> Task directions:
Transcribe the records in full, keeping every word exactly as given.

========================================

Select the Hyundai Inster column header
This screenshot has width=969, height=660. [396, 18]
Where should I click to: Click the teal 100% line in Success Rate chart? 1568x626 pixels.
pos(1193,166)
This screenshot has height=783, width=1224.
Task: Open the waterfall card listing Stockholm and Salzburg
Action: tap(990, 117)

========================================

> Answer box:
Select the Hyundai Inster column header
This screenshot has width=969, height=660. [396, 18]
Where should I click to: Click the teal 100% line in Success Rate chart? 1568x626 pixels.
pos(1193,166)
This screenshot has height=783, width=1224.
Task: Open the waterfall card listing Stockholm and Salzburg
Action: tap(990, 117)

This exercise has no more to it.